_Given records_
§

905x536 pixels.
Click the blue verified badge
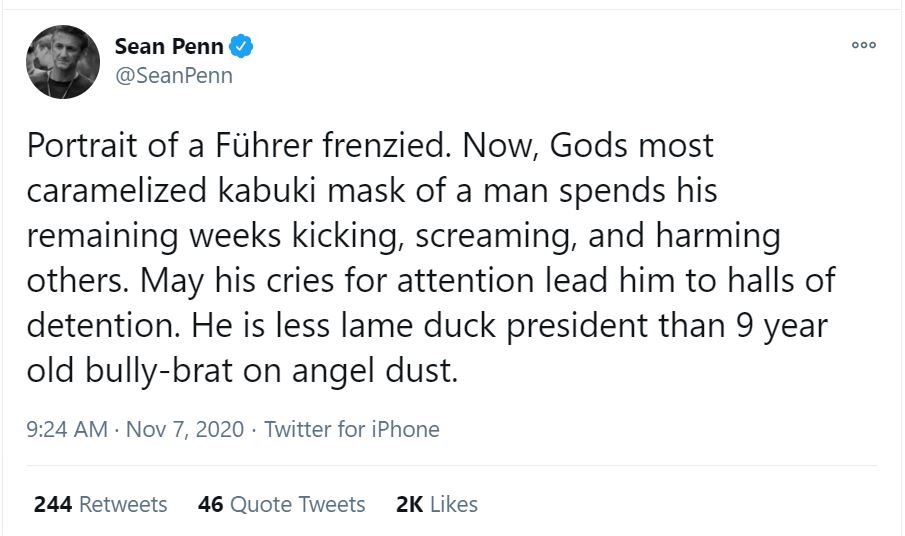click(242, 46)
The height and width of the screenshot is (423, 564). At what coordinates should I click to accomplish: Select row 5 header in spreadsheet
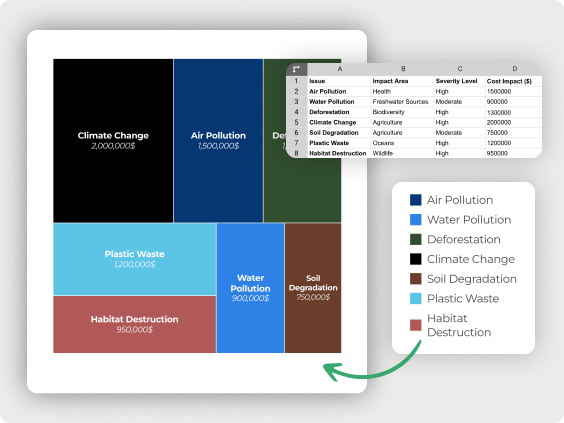tap(296, 122)
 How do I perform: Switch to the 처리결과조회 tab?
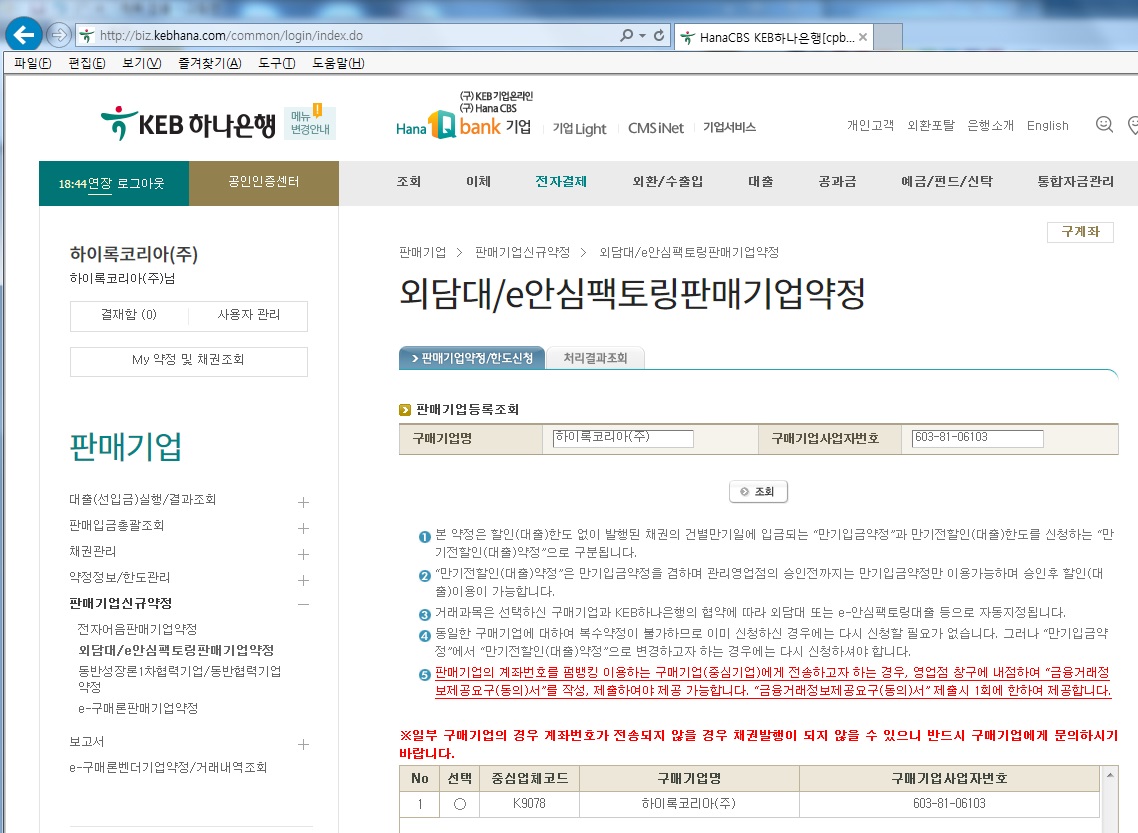pos(595,358)
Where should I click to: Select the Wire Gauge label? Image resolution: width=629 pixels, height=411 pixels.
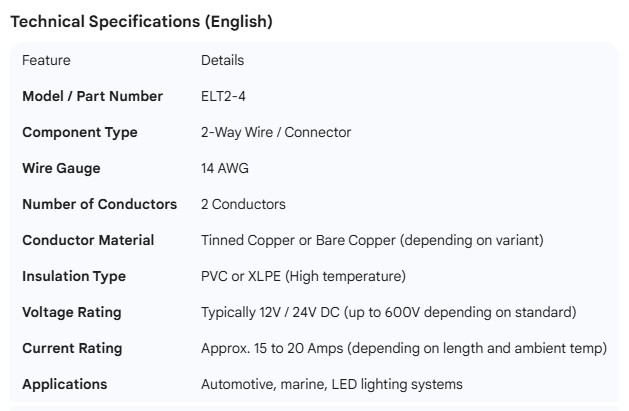tap(61, 168)
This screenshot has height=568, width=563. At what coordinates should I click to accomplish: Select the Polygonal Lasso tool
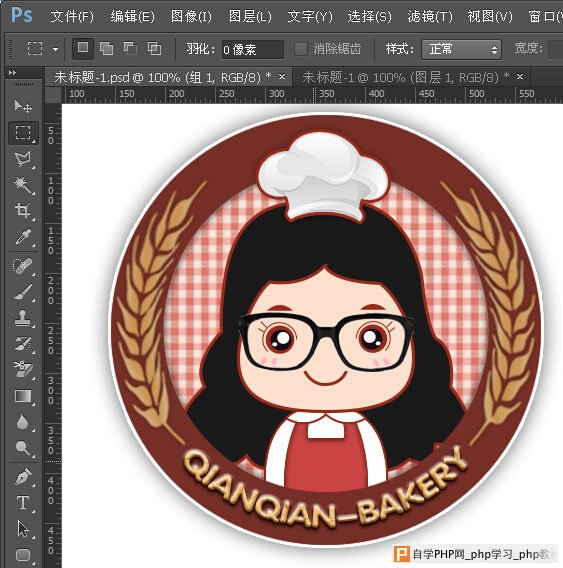(23, 159)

§

_What you will do_
Leave the pictures aside and print exactly, and only, the lines from the one with "How do I perform: Switch to the 처리결과조회 tab?" through the end of the data, both included.

_Response below_
 How do I perform: Switch to the 처리결과조회 tab?
pos(595,358)
Where should I click to: Select the Wire Gauge label? Image resolution: width=629 pixels, height=411 pixels.
tap(61, 168)
This screenshot has height=568, width=563. At what coordinates should I click to accomplish: Select the Polygonal Lasso tool
(23, 159)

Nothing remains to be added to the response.